The central bank raised rates five times from July to March as accelerating inflation forced nations including India, South Korea and the Philippines to tighten monetary policy. “The government has made an effort in the last six months to contain price pressures with fuel subsidies and price controls, but they can’t do it forever,” said Usara Wilaipich, a Bangkok-based economist at Standard Chartered Plc.
“The inflation problem is always on the horizon. That’s why they raised interest rates and expect to continue the rate normalization process.” Thai Swaps Gain Thailand’s one-year onshore interest-rate swap, the fixed cost needed to receive a floating payment, added 0.06 percentage point to 2.765 percent as of 3:33 p.m. in Bangkok, the highest level since Feb. 28, according to data compiled by Bloomberg. The baht traded at 30.33 per dollar from 30.31 yesterday.
Prime Minister Abhisit Vejjajiva, who said yesterday his policy priority is to help people cope with rising living costs, has added price controls in recent months and pledged higher wages to cushion the impact of inflation as he prepares to dissolve parliament in May and hold a general election.
Korn said the government doesn’t intend to let the oil fund go into debt and hopes to phase in any increases in diesel prices as it curbs state subsidies. Prasarn said the removal of state subsidies may add 1 percentage point to inflation and 0.5 percentage point to core inflation, which excludes fresh food and fuel.
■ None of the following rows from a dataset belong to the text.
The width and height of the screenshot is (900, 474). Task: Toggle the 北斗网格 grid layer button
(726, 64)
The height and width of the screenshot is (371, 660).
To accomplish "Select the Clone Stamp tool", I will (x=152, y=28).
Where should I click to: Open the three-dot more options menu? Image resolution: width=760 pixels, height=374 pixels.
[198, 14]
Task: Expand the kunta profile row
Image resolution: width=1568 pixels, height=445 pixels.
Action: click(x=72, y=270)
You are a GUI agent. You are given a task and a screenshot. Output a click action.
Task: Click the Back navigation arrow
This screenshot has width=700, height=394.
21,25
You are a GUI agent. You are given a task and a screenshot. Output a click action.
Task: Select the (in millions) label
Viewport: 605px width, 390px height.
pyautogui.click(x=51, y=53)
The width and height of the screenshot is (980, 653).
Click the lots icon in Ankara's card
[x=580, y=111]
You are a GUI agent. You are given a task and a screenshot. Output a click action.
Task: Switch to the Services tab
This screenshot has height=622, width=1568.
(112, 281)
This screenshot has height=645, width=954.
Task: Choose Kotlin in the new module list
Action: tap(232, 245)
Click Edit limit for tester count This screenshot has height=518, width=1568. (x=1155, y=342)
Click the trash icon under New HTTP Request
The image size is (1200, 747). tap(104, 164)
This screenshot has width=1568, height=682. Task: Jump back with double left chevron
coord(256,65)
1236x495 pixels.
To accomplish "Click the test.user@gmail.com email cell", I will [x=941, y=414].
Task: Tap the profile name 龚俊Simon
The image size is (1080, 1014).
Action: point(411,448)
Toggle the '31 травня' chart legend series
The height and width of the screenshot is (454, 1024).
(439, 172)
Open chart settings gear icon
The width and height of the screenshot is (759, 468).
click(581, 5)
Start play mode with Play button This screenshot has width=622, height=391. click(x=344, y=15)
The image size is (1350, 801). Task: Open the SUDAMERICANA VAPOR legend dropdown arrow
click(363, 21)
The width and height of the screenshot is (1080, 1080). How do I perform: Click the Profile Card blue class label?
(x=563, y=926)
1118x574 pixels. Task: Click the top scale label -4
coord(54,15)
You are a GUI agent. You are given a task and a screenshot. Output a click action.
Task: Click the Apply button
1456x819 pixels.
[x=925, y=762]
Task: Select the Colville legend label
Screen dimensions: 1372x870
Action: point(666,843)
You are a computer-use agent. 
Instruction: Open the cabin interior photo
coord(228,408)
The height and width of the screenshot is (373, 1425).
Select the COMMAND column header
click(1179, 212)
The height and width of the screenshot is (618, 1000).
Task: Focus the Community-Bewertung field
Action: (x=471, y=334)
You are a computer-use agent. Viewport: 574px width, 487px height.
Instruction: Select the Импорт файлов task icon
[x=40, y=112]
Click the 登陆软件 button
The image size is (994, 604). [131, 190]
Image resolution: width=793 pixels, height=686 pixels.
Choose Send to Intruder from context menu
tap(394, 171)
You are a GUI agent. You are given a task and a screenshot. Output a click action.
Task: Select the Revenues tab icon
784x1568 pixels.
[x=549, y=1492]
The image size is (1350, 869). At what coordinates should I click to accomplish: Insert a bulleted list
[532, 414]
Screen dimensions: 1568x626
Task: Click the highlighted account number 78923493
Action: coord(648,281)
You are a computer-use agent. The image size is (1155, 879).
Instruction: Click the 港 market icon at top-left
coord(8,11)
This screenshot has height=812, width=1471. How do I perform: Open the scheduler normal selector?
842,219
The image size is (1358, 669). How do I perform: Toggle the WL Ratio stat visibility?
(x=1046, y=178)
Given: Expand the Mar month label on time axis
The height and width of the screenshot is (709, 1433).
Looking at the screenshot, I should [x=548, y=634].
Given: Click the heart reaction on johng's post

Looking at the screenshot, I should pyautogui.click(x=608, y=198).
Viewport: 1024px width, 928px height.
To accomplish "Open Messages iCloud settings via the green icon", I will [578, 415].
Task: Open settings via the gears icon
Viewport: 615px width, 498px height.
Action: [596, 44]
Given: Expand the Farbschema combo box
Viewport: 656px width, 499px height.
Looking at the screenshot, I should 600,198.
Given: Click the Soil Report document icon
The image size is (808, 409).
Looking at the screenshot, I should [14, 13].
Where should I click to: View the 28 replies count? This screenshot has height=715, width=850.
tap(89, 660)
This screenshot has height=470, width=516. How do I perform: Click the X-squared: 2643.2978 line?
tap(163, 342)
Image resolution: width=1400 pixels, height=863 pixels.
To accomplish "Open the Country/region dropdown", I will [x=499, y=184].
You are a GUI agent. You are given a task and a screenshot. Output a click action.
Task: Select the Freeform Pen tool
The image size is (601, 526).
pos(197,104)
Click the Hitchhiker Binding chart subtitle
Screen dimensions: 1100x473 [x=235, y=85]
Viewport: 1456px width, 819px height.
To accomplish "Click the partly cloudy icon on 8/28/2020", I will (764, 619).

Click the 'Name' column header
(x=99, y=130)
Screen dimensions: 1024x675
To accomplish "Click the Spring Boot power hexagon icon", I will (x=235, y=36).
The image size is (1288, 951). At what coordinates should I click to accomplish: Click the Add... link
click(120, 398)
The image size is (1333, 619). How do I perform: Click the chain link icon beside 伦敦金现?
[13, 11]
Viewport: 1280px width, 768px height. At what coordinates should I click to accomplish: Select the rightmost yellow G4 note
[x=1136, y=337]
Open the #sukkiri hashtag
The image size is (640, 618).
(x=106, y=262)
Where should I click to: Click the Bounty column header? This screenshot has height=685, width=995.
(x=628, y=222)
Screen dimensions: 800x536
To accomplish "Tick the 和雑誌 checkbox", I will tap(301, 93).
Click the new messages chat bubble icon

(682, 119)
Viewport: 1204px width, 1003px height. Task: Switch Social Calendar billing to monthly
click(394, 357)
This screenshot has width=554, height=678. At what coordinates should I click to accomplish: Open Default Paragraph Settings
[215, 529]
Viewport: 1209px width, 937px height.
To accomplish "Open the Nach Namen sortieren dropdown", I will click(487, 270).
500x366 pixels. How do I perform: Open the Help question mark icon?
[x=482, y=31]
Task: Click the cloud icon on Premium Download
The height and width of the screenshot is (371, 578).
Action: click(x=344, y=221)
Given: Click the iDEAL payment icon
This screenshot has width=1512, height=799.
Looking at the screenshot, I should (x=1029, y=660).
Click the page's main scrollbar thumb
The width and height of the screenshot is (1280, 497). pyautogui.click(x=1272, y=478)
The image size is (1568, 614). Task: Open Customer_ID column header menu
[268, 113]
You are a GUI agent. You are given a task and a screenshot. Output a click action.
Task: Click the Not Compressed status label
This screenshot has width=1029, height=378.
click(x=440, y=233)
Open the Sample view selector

While the boost to inflation would be “containable” and price gains aren’t “alarming,” Thailand needs to address the inflation risk, he said in the interview. The low interest rates in place in the past two years to help the country overcome the global financial crisis are no longer necessary, Prasarn said. ‘Fluid’ Capital Flows The Thai baht has climbed about 7 percent against the dollar over the past year, rising along with most Asian currencies as investors poured money into a region that’s leading the global rebound from the 2009 recession.
There may be more exchange-rate volatility amid “fluid” capital flows, Prasarn told investors in Bangkok yesterday. “Capital control measures are options in our toolkit but they have to be appropriately designed,” he said. The Bank of Thailand increased the one-day bond repurchase rate by a quarter of a percentage point to 2.50 percent, this month. India, Vietnam, South Korea, and the Philippines also lifted borrowing costs, while China and Malaysia ordered lenders to set aside more cash as reserves. “Moving forward to a neutral interest rate will allow us to preempt the risk” of inflation, Prasarn said.
A neutral rate would be “in or close to positive territory,” while Thailand’s current real interest rate remains negative, he said. Borrowing Costs to Rise Thailand’s benchmark interest rate may increase by 75 basis points to 3.25 percent by the end of the year, Naris Chaiyasoot, head of the finance ministry’s Fiscal Policy Office, said today.